Ums Rekordebrechen geht es in der neuen Episode The Dead Pool, Castle. Castle und Beckett werden mit der Bereitschaft eines Menschen konfrontiert, alles zu tun, um den Kopf über Wasser zu halten und am Ende als Sieger da zu stehen. Der Mord an einem beliebten jungen Schwimmer führt die beiden in die ergebnisorientierte Welt des Sports, wo gegen die Strömung zu schwimmen oft den Tod bedeuten kann, sowohl im übertragenen als auch im buchstäblichen Sinne. Aber der mehr oder minder entscheidende Schritt, um den Fall zu lösen, wird von… nein: nicht Richard Castle eingeleitet, sondern von Castle Junior, seinem Lehrling Alex Conrad, gespielt vom Gaststar Brendan Hines (Lie to Me).

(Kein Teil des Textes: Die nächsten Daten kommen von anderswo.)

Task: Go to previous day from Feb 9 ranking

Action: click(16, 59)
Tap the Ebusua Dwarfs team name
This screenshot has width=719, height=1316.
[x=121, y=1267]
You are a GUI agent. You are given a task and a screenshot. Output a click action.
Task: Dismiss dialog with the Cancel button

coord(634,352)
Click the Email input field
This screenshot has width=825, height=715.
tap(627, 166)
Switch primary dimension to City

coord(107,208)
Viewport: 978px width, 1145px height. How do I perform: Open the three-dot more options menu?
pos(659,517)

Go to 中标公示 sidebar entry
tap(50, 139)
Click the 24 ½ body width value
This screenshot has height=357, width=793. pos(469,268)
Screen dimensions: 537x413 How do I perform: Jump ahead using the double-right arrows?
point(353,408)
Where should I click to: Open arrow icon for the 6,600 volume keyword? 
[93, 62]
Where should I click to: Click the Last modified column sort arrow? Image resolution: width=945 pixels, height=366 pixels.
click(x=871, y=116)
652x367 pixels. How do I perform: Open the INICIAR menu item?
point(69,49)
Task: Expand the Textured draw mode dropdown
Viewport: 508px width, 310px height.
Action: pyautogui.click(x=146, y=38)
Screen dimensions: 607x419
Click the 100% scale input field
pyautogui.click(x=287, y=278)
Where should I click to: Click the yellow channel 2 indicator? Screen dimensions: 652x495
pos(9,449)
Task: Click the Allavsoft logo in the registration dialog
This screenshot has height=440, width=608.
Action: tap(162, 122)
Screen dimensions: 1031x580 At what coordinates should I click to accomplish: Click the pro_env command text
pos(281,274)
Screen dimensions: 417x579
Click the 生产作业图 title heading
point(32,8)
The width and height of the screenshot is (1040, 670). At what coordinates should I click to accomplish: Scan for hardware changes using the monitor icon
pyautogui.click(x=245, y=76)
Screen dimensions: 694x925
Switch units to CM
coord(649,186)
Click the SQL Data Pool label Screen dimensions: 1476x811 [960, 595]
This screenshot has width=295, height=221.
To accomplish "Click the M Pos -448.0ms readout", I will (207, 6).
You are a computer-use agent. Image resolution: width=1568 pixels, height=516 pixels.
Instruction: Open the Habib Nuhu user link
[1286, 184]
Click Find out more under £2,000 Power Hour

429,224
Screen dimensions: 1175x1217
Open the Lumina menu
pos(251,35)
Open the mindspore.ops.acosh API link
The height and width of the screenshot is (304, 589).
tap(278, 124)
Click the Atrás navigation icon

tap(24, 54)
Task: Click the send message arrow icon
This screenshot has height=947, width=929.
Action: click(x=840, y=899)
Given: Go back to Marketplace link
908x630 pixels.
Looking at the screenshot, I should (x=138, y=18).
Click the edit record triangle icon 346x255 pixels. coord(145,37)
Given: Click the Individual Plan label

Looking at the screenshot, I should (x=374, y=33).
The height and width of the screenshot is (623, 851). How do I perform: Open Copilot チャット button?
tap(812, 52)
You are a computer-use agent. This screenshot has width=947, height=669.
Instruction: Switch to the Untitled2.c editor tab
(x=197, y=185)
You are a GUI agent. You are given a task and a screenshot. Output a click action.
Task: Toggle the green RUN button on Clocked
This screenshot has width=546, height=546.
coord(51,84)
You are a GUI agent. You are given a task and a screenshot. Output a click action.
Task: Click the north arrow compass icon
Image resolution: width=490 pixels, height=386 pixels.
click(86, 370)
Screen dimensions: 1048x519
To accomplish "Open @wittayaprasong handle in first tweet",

Da auch Erik Palladino mit von der Partie ist, kann man im Nachhinein ruhig sagen, dass beide Erzählstränge in The Dead Pool, Castle sich um die Gaststars drehen. Trotzdem ist es nicht der Fall der Woche, der die Fan-Herzen im Rhythmus eines Leistungsschwimmers schlagen lässt, sondern Conrads gescheiterter Versuch, dem Mentor die Muse auszuspannen. Der Stolz, in Conrad einen erfolgreichen Protege zu haben, schlägt bei Castle schnell in Eifersucht um, als Alex Beckett hofiert.

Das Gegenmittel? Eine Runde “Swim with the sharks”! Das heißt für Alex: mit den berühmtesten Krimiautoren (Gastauftritte von Michael Connelly und Dennis Lehane) Poker spielen. Verständlicherweise schafft er es nicht, dieser Strömung standzuhalten, als Castle ä Co. ihm klar machen, wie lang der Weg an die Spitze noch sein wird. Alex’ Auftritt aber sorgt dafür, dass Castle bereit ist, tiefer ins Becken seiner Gefühle zu tauchen: I want you all to myself, gesteht er Beckett gegenüber seine Eifersucht. Und sie verspricht, ein only one writer girl zu sein.

Dieses Versprechen enthält ein Mehr an… Versprechen, wie die Kamera mit den Close-Ups von den Gesichtern der beiden… verspricht. War das leichte Dahinplätschern der letzten Episoden nur der lange, gerade Weg vor dem Wasserfall?